The 2020 Bavarian local elections took place on March 15, 2020, in all municipalities of the Free State of Bavaria as elections of the municipal and district assemblies as well as in the majority of municipalities and districts as elections of the (Lord)Mayors and district administrators. In the bodies where none of the candidates achieved more than 50%, a runoff between the two leading candidates was held again on March 29. The terms of office of the elected began on May 1, 2020.

In total, around 39,500 mandates were to be filled in the 71 districts, 25 independent cities and over 2,000 municipalities of Bavaria. The municipal representatives are elected every six years in general elections according to the Bavarian municipal election law in a combination of cumulating and panachage, with each voter generally having as many votes as there are municipal council and district council seats to be allocated.

Due to the COVID-19 pandemic, precautionary measures were taken at the local elections, which in the opinion of some election helpers were insufficient. It was also criticized that the elections were held at all. The Christian Social Union achieved their worst ever results in the history of the state, and the Social Democratic Party also suffered heavy losses. The Greens gained many votes and became the second biggest party, but far behind what was expected.

== Interest in the election ==
Interest in the Bavarian local election was extraordinarily high. 79% of the surveyed citizens indicated a strong or even very strong interest in a poll, 9% more compared to the 2014 election.
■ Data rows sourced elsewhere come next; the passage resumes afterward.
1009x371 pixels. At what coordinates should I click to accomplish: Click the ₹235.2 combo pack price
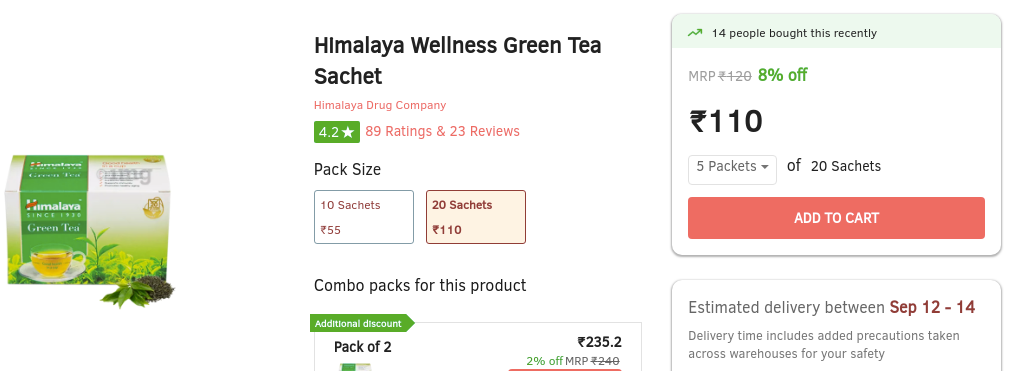point(600,342)

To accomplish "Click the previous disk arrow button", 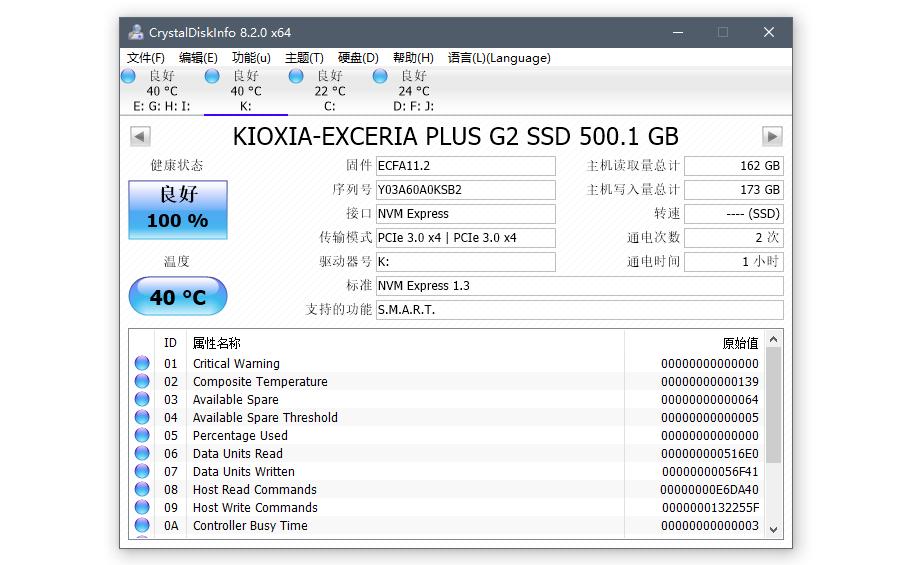I will (140, 136).
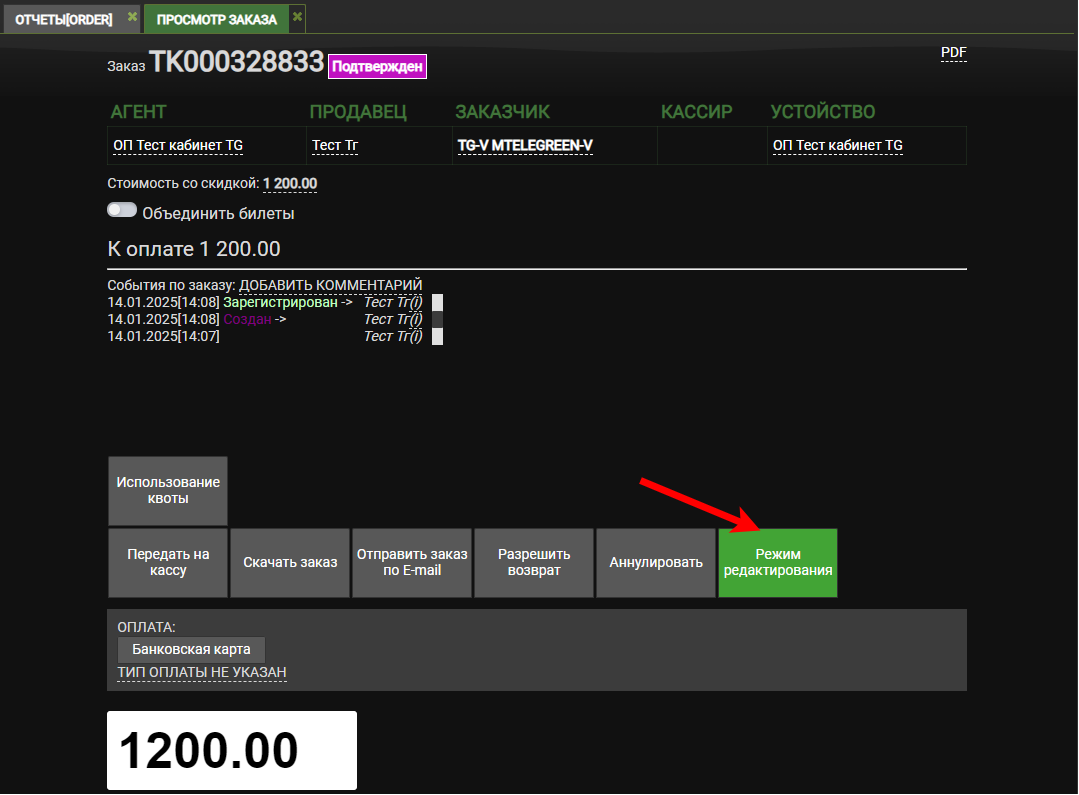The width and height of the screenshot is (1079, 795).
Task: Click Тест Тг(i) in the Создан event row
Action: pos(393,319)
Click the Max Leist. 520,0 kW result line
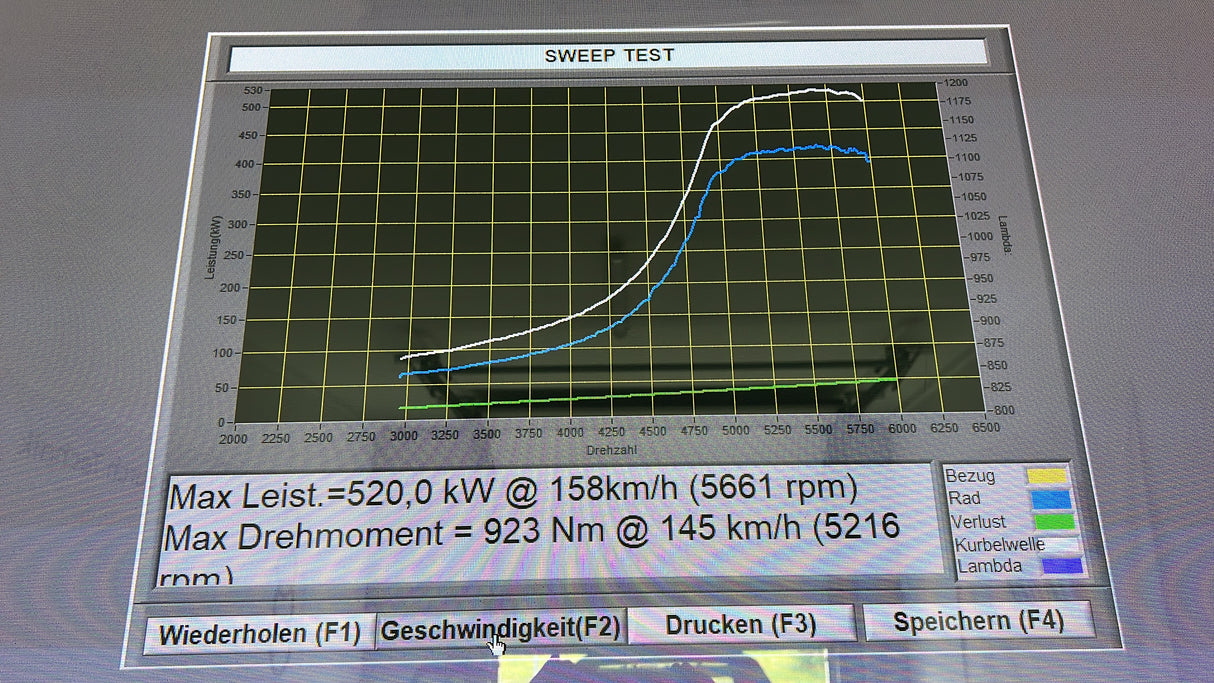This screenshot has height=683, width=1214. pyautogui.click(x=513, y=492)
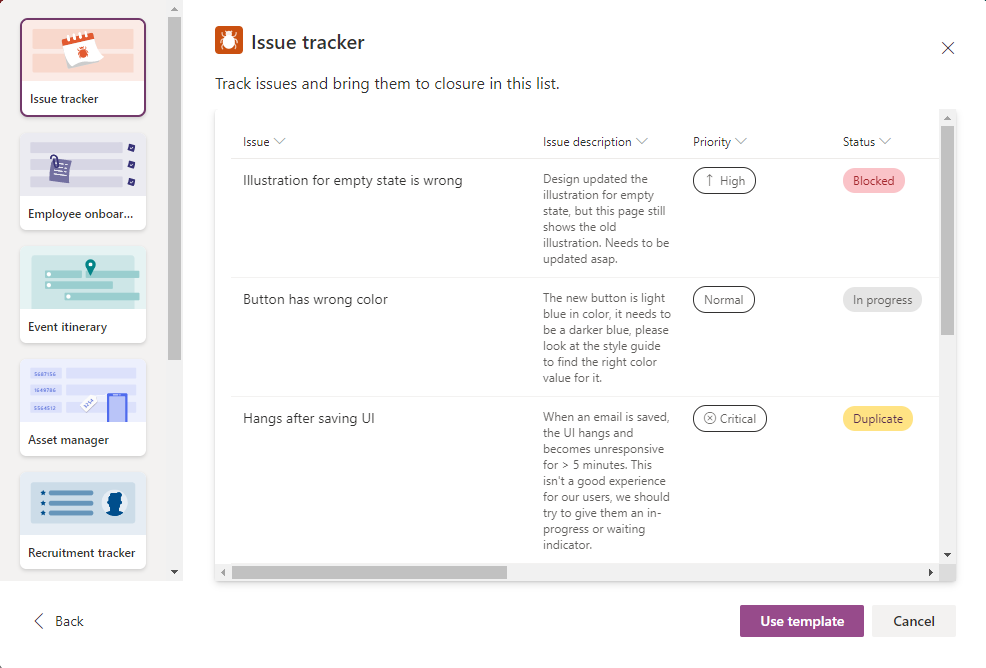Select the Employee onboarding calendar-checklist thumbnail
The height and width of the screenshot is (668, 986).
tap(82, 165)
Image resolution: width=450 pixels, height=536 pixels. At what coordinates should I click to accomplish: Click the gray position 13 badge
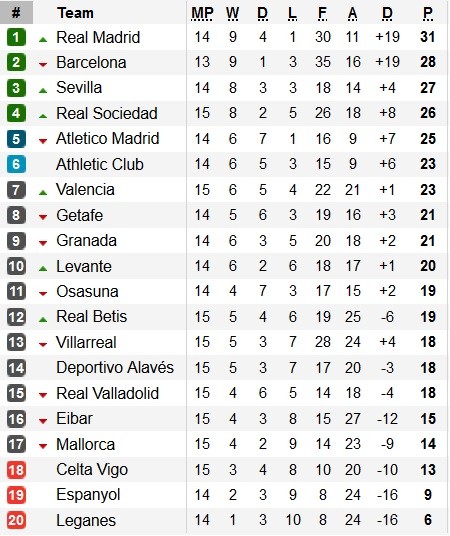(x=16, y=343)
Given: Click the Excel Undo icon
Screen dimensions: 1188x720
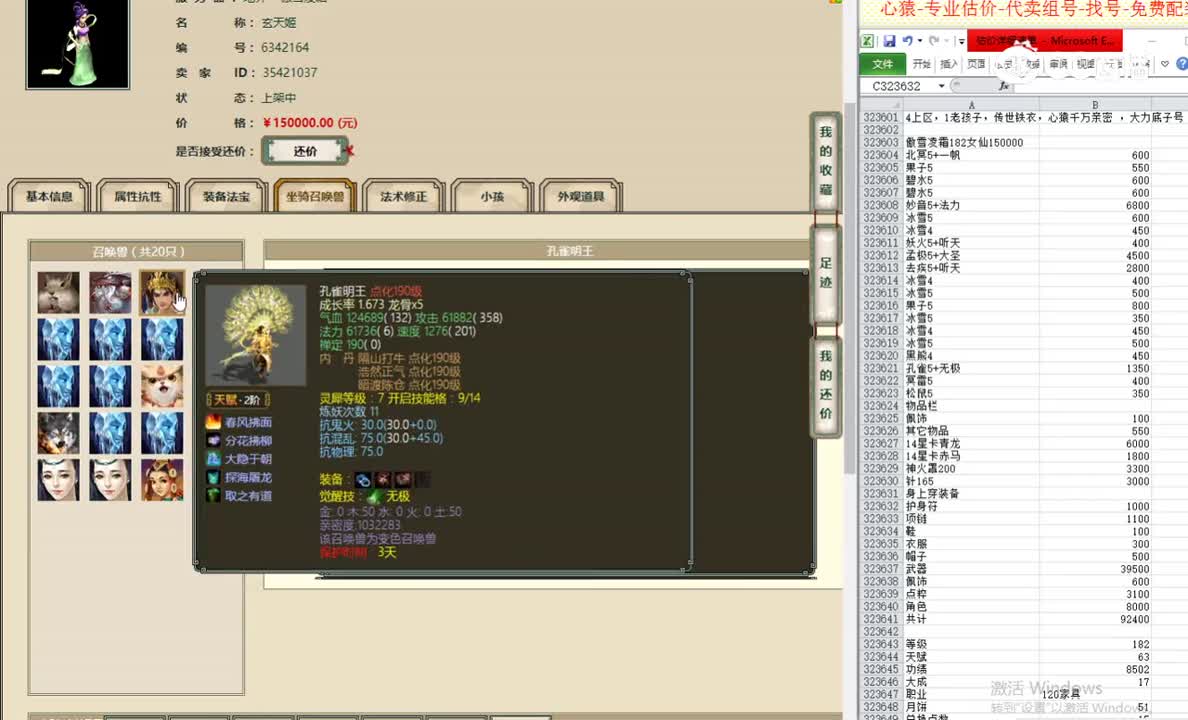Looking at the screenshot, I should coord(908,39).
Voter turnout increased to 58.8%.

== Changes in electoral law ==
In the 2020 local election, the count was carried out for the first time using the Sainte-Laguë method, which replaced the Hare/Niemeyer method in force since 2013. Here, the votes of the parties are divided by a certain number, the divisor, which must be newly determined for each election. The number of mandates for each party is determined from the rounded results. It is considered the counting method in which the least disadvantages occur for large as well as small parties. The CSU had advocated for counting according to the D'Hondt method, which disadvantages small parties.

The new Bavarian municipal electoral law also abolished list connections. In return, multiple lists from individual parties may be registered for election under certain conditions.

== COVID-19 and postal voting ==
Postal voting was also, but not solely, used more intensively on March 15, 2020, due to the COVID-19 pandemic in Bavaria.

On March 29, 2020, the necessary runoffs were conducted as pure postal votes following a change in the law. The documents were automatically sent to the eligible voters.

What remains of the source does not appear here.